Wednesday, 8 June 2011

Janis Freegard: it comes down to love

Janis's Slightly Peculiar Love Story pounced on me and held me under, letting go only at the end, so I could swim towards the bubble of light that had appeared.  She's also a poet whose collection Kingdom Animalia: the Escapades of Linnaeus has just been released with Auckland University Press. You can see Janis reading her poems here.
Photo by Hilary Tipping: Janis reads at her launch
 Janis: Everything comes back to love.  I rarely set out to write about love, but it often ends up that way.  After all, love is the glue that holds us all together.  And it’s such an inadequate word.  The same word makes do for searing passion and the lightest of preferences: ‘I’d love a flat white.’  (OK, maybe that is a searing passion).  It covers patriotism, affinity, enduring friendship and obsession.
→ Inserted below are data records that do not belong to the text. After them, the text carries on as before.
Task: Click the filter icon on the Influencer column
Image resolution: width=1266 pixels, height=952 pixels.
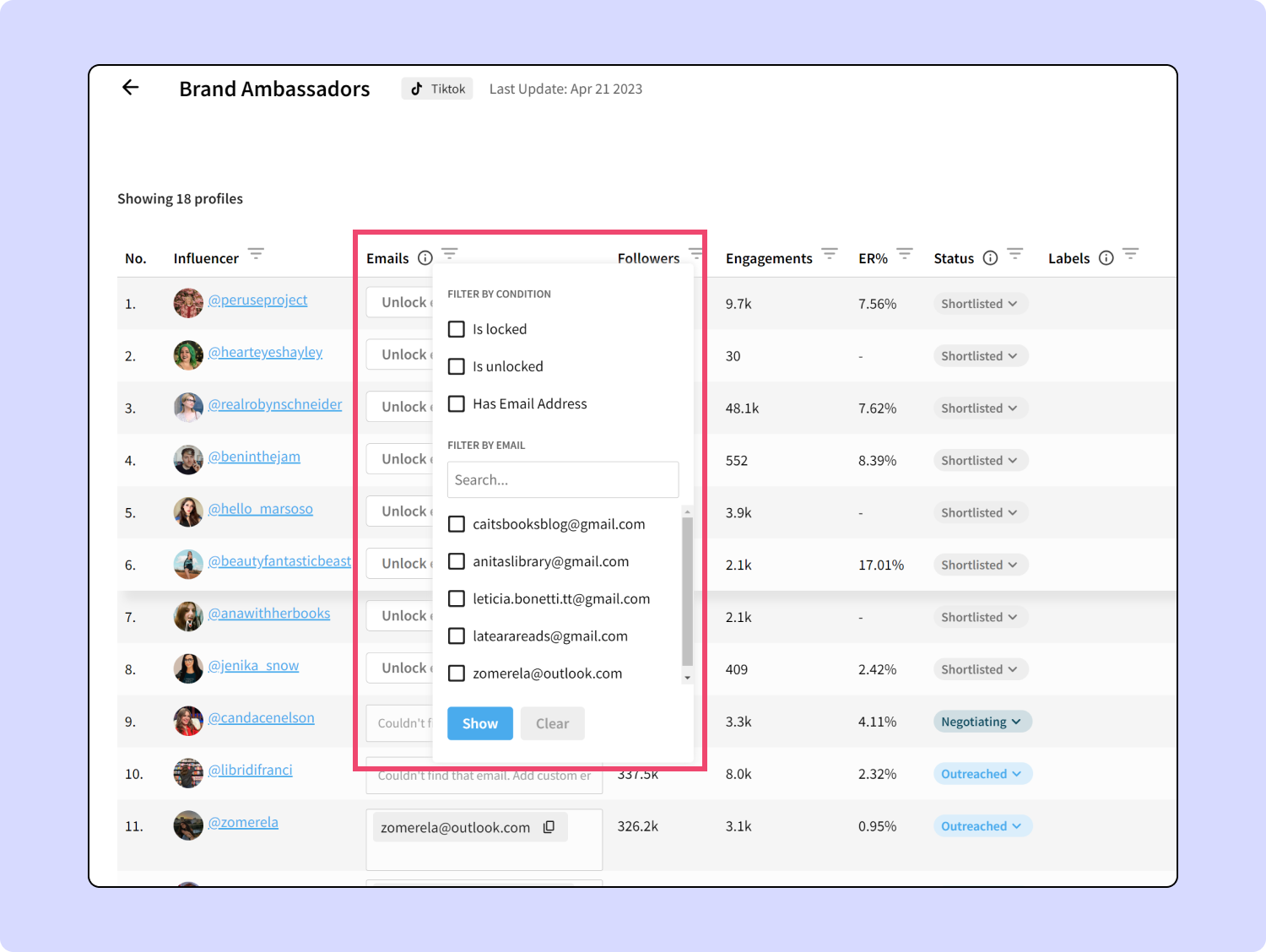Action: point(256,253)
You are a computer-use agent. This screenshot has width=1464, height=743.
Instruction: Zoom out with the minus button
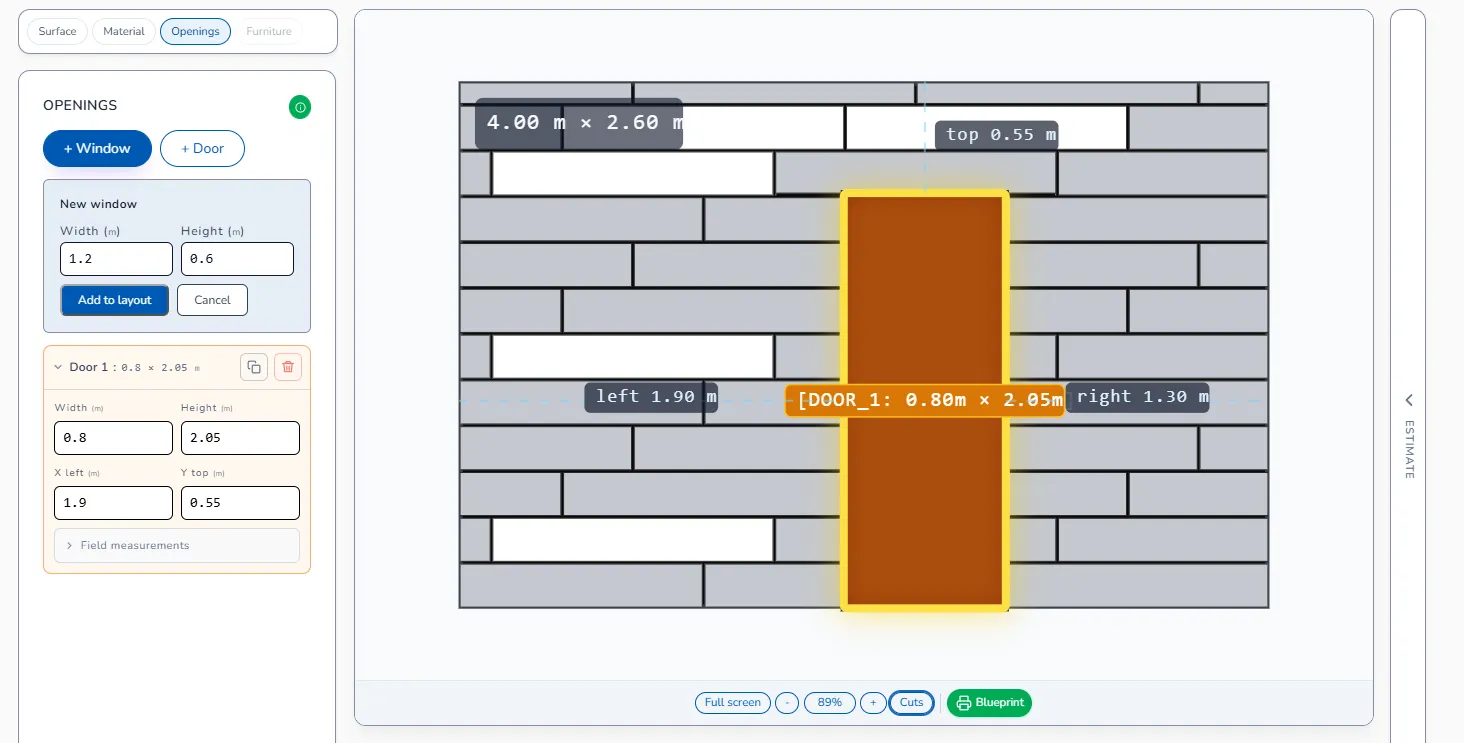coord(787,703)
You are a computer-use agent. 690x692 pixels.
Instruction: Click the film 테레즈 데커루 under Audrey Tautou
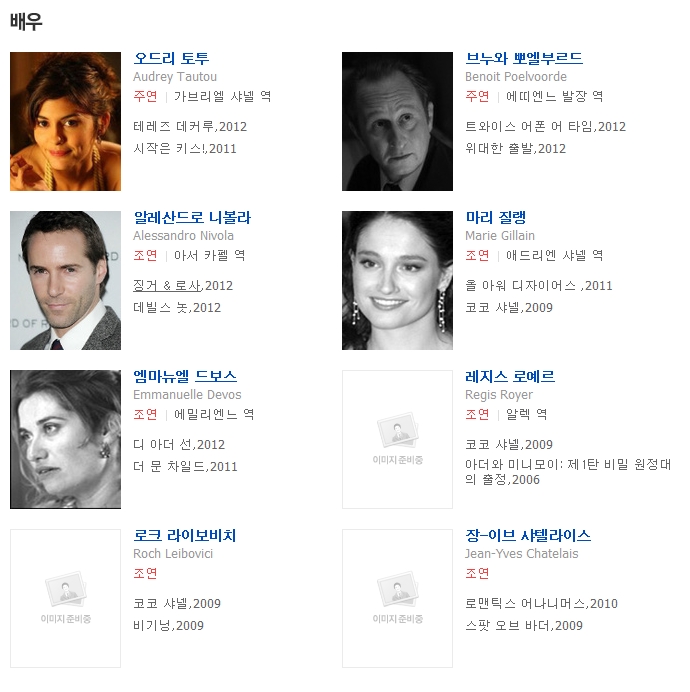click(x=174, y=127)
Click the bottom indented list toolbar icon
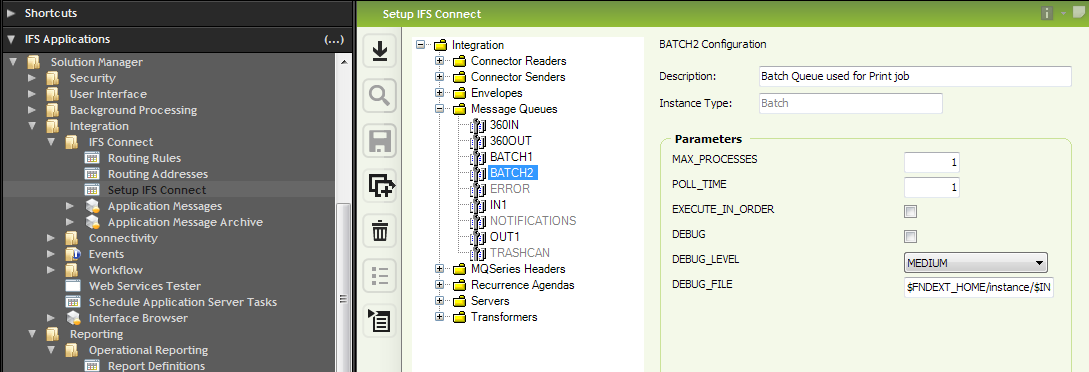Screen dimensions: 1089x372 380,320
My story in Slightly Peculiar Love Stories started with poetry and a name.  I’d been writing a poem about the sad and sinister side of life, the 'sunless underbelly'.  And, completely unconnected to that, it occurred to me one day that ‘Mill’ would be a good name for a character.  Someone whose real name was Millicent, but who didn’t suit that name at all; neither did she suit 'Milly'.  She was a resilient, determined sort of character, someone with an absolute trust in love; Mill seemed the perfect name.

Many years ago, when I was studying at Auckland University, I was stopped in the street by a scientologist who asked, ‘What’s the most important thing in life?’ I remember I replied that it was love.  I still believe that.

1 comment:

Tim Jones said...

That's a lovely post, but it left me wondering, what did the scientologist say next?

And the photo from your book launch reminded me how much fun your book launches are!